- Relator(a)
- Ministro Jorge Mussi
- Órgão julgador
- Quinta Turma
- Data do julgamento
- 13/10/2015
- Data de publicação
- 21/10/2015
STJ – Acórdão, Rel. Ministro Jorge Mussi, Quinta Turma, j. 13/10/2015, p. 21/10/2015
AGRAVO REGIMENTAL NO HABEAS CORPUS. PORTE ILEGAL DE ARMA DE FOGO (ART. 14, DA LEI 10.826/03). REGIME INICIAL SEMIABERTO FIXADO COM BASE NA REINCIDÊNCIA. SÚMULA 269/STJ. CONSTRANGIMENTO NÃO EVIDENCIADO. IMPOSSIBILIDADE DE ALTERAÇÃO. 1. Nos termos do enunciado sumular 269 desta Corte Superior, é adequada a imposição do modo semiaberto para o início da execução da reprimenda ao condenado reincidente, cuja pena tenha sido definitivamente fixada em patamar igual ou inferior a 04 (quatro) anos de reclusão e as circunstâncias judiciais sejam favoráveis. 2. Inexiste constrangimento ilegal quando as instâncias ordinárias, ao escolherem o regime intermediário para o início de resgate da sanção reclusiva, atuaram nos moldes preconizados pela jurisprudência deste Superior Tribunal de Justiça.
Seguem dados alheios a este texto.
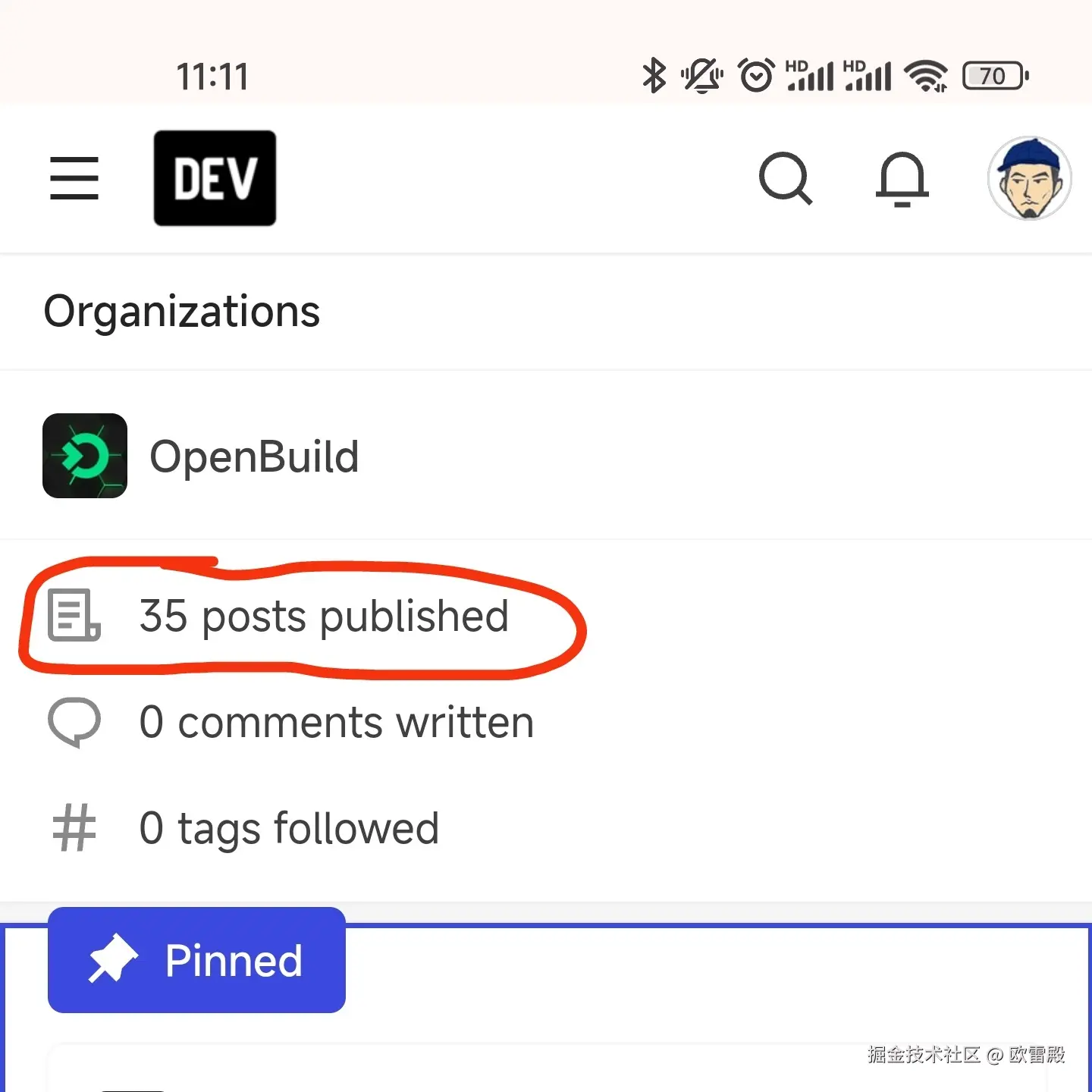Click the Pinned label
REPRIMENDA RECLUSIVA. SUBSTITUIÇÃO POR RESTRITIVAS DE DIREITOS. IMPOSSIBILIDADE. BENESSE SOCIALMENTE NÃO RECOMENDÁVEL. RECURSO IMPROVIDO. 1. A substituição da sanção reclusiva por restritivas de direito é possível quando encontram-se preenchidos os requisitos subjetivo e objetivo previstos no art. 44, do Código Penal. 2. In casu, as instâncias de origem entenderam que, além de o paciente ser reincidente, a permuta não seria socialmente recomendável, estando, portanto, devidamente justificada a não substituição da pena privativa pela restritiva. 3. Agravo regimental improvido. (AgRg no HC n. 299.058/DF, relator Ministro Jorge Mussi, Quinta Turma, julgado em 13/10/2015, DJe de 21/10/2015.)